Lots of laughter is mixed into the cooking session, too.
“The festival is something that brings us together in a different way than going to church,” said Helen Bekrakis, a church member who was involved with the event in its early days. “Everyone works a lot of hours, but what you see is that commitment, the expressions on the workers’ faces, that feeling of giving.”
This year’s three-day Greek extravaganza is set for Sept. 15-17 at the downtown Birmingham church. The church’s Ladies Philoptochos Society officially started the festival in 1972, but the seeds for the event were planted about 60 years ago, Bekrakis said.
“It wasn’t really a festival at first but more a community thing,” she said. “People heard about us selling baklava, and they’d come by to pick some up. We started slowly, and it just grew and grew and grew.”
Those who attend the festival can take guided tours of the church, hear Greek musicians, see Greek dancing by the church’s young people, and shop for souvenirs at the Greek Market Place. But the headliner of the event is the food.
“A lot of Greek churches all across the country do these festivals, but what sets ours apart is the quality of the food,” said Pete Lafakis, this year’s festival chairman. “Ours is homemade.”
Becky Kampakis, who’s in charge of the pastichio and pastry cooking, is “a perfectionist,” Lafakis said.

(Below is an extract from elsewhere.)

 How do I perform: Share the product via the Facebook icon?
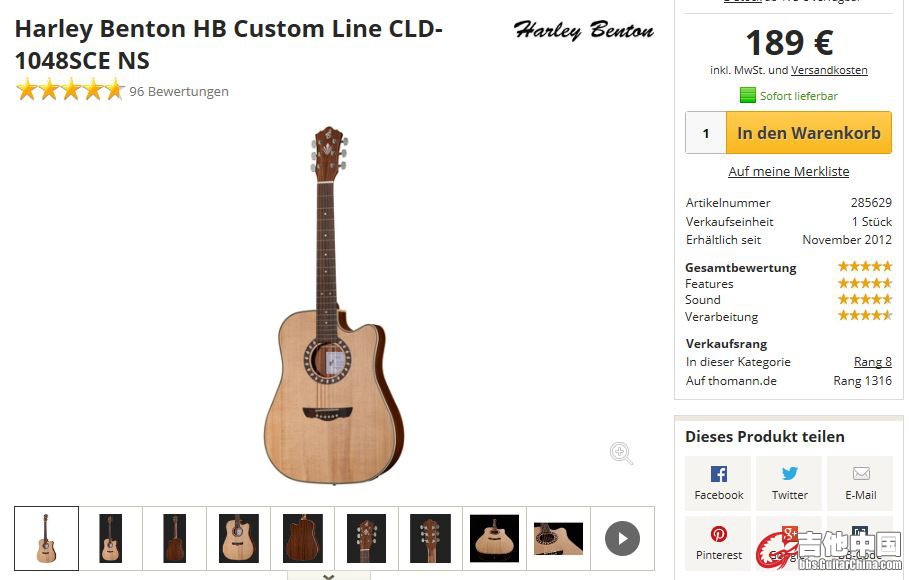click(x=718, y=483)

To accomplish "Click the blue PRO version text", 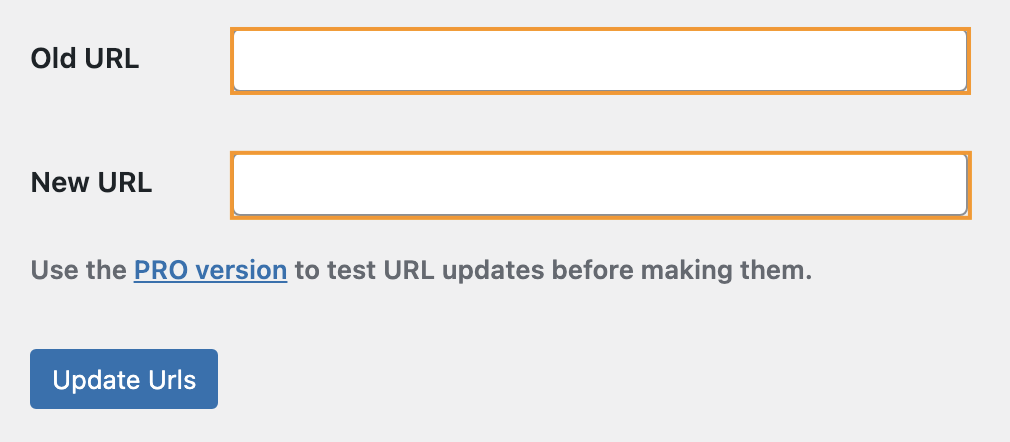I will 211,270.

“For the pastichio, we use a special noodle that you can’t just buy off the shelf, and our ground chuck is the best quality,” he said. “We make close to 20,000 pieces of baklava alone.”
The festival in recent years has added take-out and drive-through options. There’s just one menu item that’s not available for take-outs: loukoumathes, which are Greek doughnuts fried on site, dipped in warm honey and sprinkled with cinnamon. That’s because the treats are best eaten fresh.
“There’s a line for them all the time,” Bekrakis said.
Also on the menu are appetizers such as pitas and stuffed grape leaves, called dolmathes. Entrée choices include a deluxe plate with Greek-style chicken served with pastichio, rice pilaf, savory pastries called spanakopita and tiropita, Greek salad and a roll. Other options are souvlakia – marinated lamb grilled over an open fire – plus veggie plates, gyros and Greek salad.
On the sweet side are traditional and chocolate baklava, Greek wedding cookies called kourambethes, almond crescents and other treats.
Lafakis said the festival always draws a crowd.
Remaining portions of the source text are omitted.